HOW TO BECOME AN INDISPENSABLE EMPLOYEE

​GENERAL GUIDANCE

There’s no simple guidance for how to become an indispensable employee and protect your job income (at least for a time). It is dependent primarily on:

  • Your skills, your history with your employer, and the quality of your relationship with your direct supervisor and other staff.
  • Your employer’s industry and culture, and the personalities of its key employees.

Before you decide what to do, assess your own and your employer’s situation.

​GENERAL PRINCIPLES

Here are some general principles that will help you in assessing your situation:

1. It is not enough that you are an indispensable employee. It is critical that you are seen as such by senior executives, other indispensable employees, or clients/customers (such as the top salesperson or an important client).

2. The skills that you offer must relate to a critical function of your employer. If you are an IT specialist, this may be critical for a company in the IT industry but less likely for a retail organization. If they are not critical, try to make them so.

3. Your relationship with your immediate supervisor is important. You may be seen as indispensable with a poor relationship with your supervisor, but it helps a lot if your supervisor wants you to stay around.

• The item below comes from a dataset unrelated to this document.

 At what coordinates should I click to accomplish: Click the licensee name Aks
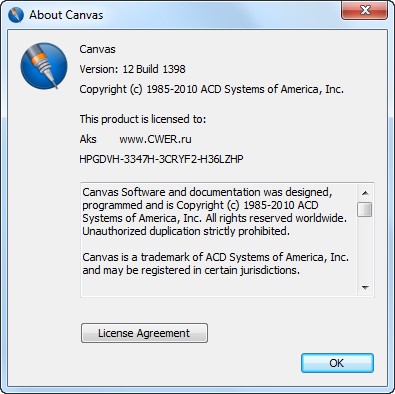pos(88,139)
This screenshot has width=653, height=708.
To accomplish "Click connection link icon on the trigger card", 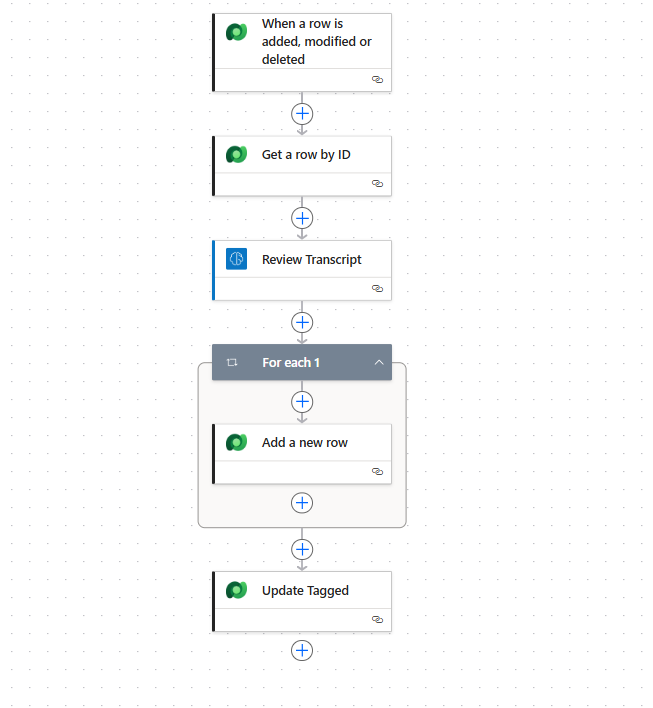I will click(377, 79).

4. Your fit with the corporate culture is also important. As with your supervisor, it helps enormously if you are popular with other employees, especially managers.

​OPTIONAL STRATEGIES

Here are some strategies for protecting your job (assuming that your job continues to have value to your employer).

If your job is not likely to be around much longer, then try to switch jobs before applying any of these strategies. It may be possible to attempt multiple strategies.

The strategies vary in their impact and in the effort required to implement them. Their effectiveness depends on your employer’s organization and culture – and your own capabilities.

STRATEGIES

The best employee

The effectiveness of a manager is a reflection of the quality of the team the manager leads. The best employee in a team is one the manager will want to keep. ‘Best’ may reflect competence, flexibility, and/or knowledge. One approach to make an employee stand out is to be trained in an essential skill currently outsourced.

The most popular employee

Having strong personal ties within a team or with its manager makes an employee integral to the cohesion of a team. This is really another dimension of ‘best’. But it is only possible if it fits the personality of the employee.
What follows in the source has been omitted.